| What this task involves |
Please copy the records word for word, starting at the line that contains "819x1456 pixels. How" and continuing through the end of the records. Leave out the pictures.

(Rows showing where targets appear)
— START —

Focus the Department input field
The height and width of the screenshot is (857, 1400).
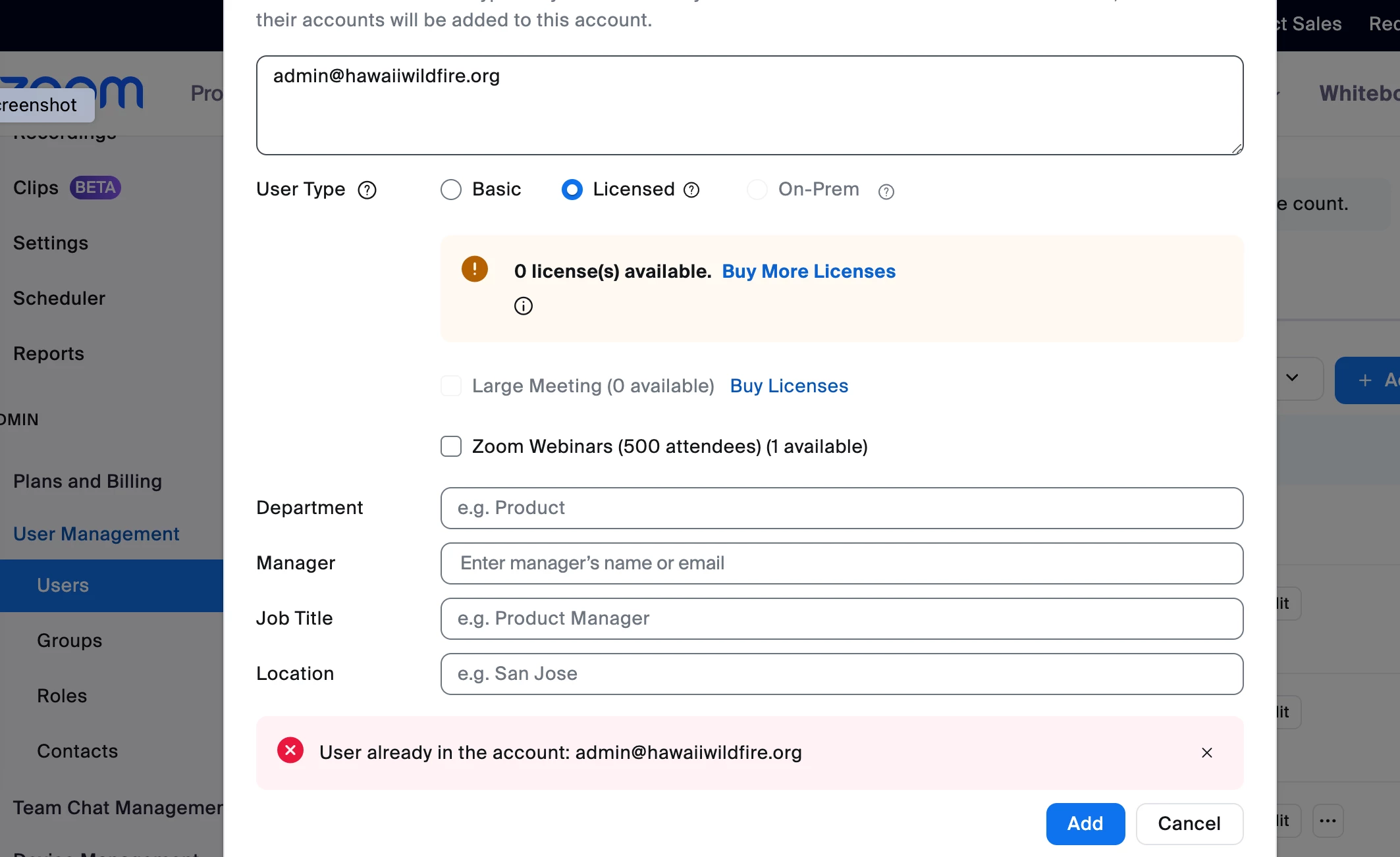tap(841, 508)
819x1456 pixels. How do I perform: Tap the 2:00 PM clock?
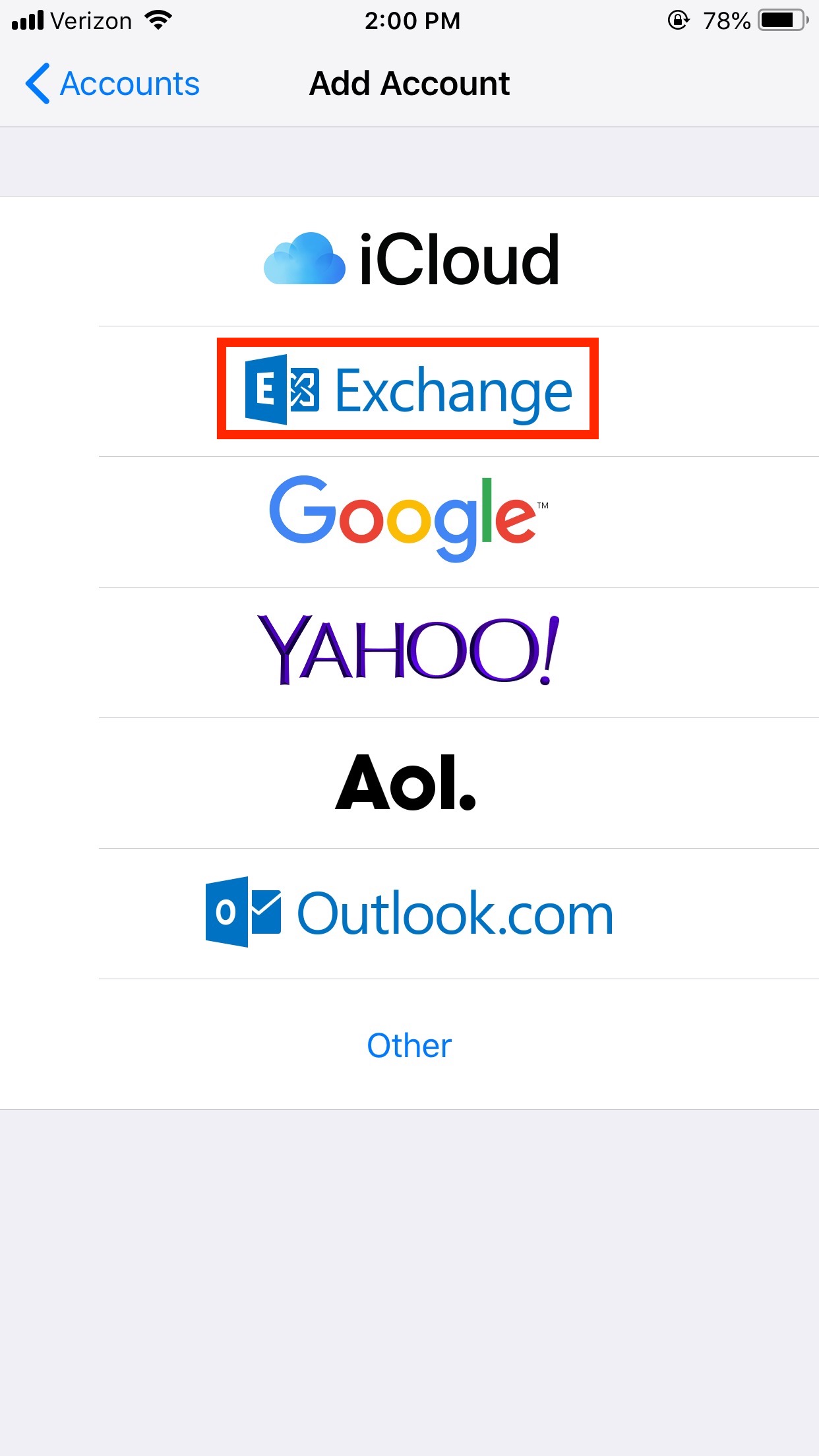[413, 20]
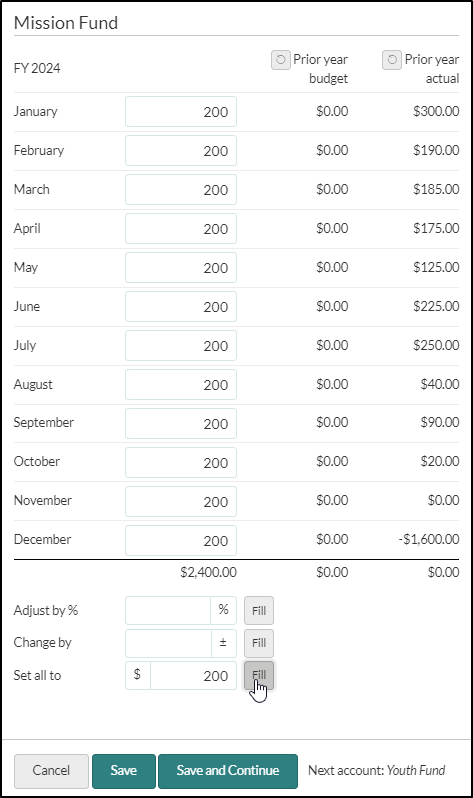Select the August budget field

coord(181,384)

— END —

| Response to the task |
819x1456 pixels. How do I perform: Tap the 2:00 PM clock?
[413, 20]
Select the August budget field

coord(181,384)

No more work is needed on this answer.